All the episodes are set in Springwood, which is represented as sort of a Twilight Zone. A recurring theme is that characters want to leave Springwood, or are just passing through and get stuck there, but some eerie supernatural force won’t let them get out.
Freddy is tied into things by being the cause of these weird happenings that torment the cast, but the connection is pretty tenuous and only serves as the flimsiest of explanations. Basically, we’ll see the setup with the characters as they exposit their deepest fears, Freddy will get his intro where he’ll say something along the lines of “If So-and-So thinks he has it bad now, just wait ‘til I’m finished with him!” and then the character will undergo trials and tribulations without a glimpse of Freddy to be seen (until the departing segment where Freddy makes a dry quip about the outcome).

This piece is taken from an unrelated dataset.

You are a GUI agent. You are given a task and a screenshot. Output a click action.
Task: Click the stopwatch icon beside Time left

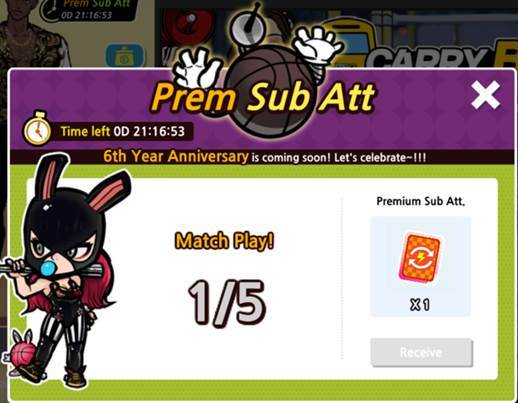[x=37, y=129]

Sometimes it isn’t clear that Freddy is the one manipulating events and it seems like he’s just a passive observer. Exactly HOW he’s controlling the events he doesn’t appear to be directly involved in is never elaborated upon. It gets even more confusing when certain stories have happy endings. The B story in “School Daze” follows a kid stressed out about failing his SATs. He fails them at the end, but in the final seconds a limo pulls up and a lady tells him she wants to sign his garage band to her record label and make him a millionaire. So… did Freddy do that? That seems uncharacteristically generous of him.

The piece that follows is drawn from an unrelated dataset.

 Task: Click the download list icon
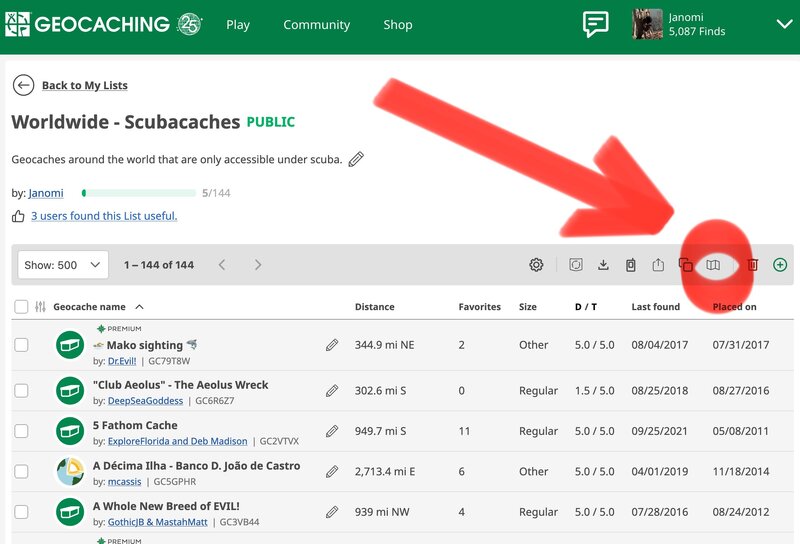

And oh yeah, each episode is an hour long and structured with an A story and a B story. The A story will sloppily segue into the B story, usually by sharing a character or a setting. It doesn’t always work very well, but you’re essentially getting two complete half-hour stories that are more or less independent of one another (the shared character can often just be someone who was in the background during one scene in the A story, for instance).

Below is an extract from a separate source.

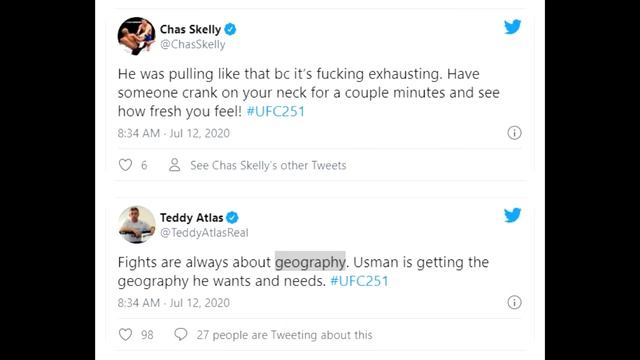
Task: Click the Twitter bird on Teddy Atlas's tweet
Action: point(512,215)
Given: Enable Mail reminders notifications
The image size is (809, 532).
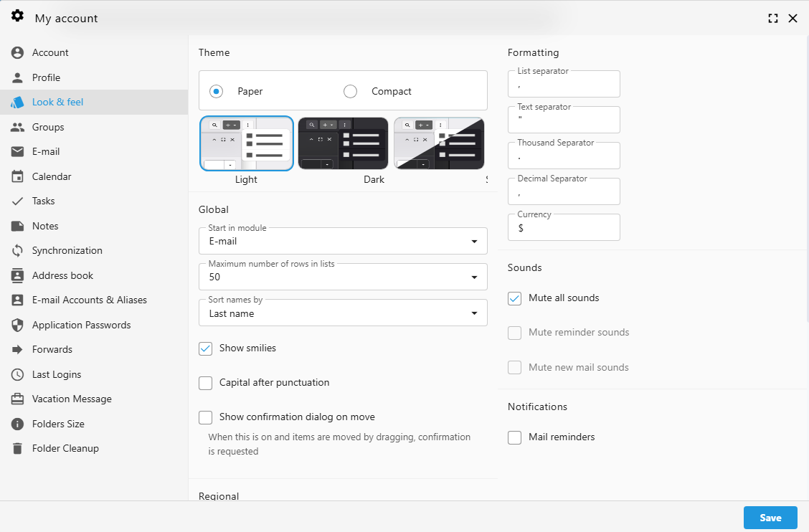Looking at the screenshot, I should pos(514,437).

The hour-long format is the real killer. The episodes often run out of steam by the B story and you just want to go watch something else. The writers usually make the A story the most interesting and exciting to hook you in, only to make the B story something horrendously dull. Take “Judy Miller, Come on Down” for example. The A story sees the title character get thrust into a twisted, demonic game show where she has to save her loved ones from ironic and bizarre traps and games. The B story, though, sees an old woman come back in time and warn her about the pratfalls of financial success. This involves two women sitting at a kitchen table, talking about money for 22 minutes. Jesus Christ, that’s not a nightmare, that’s the excruciating banality of everyday life!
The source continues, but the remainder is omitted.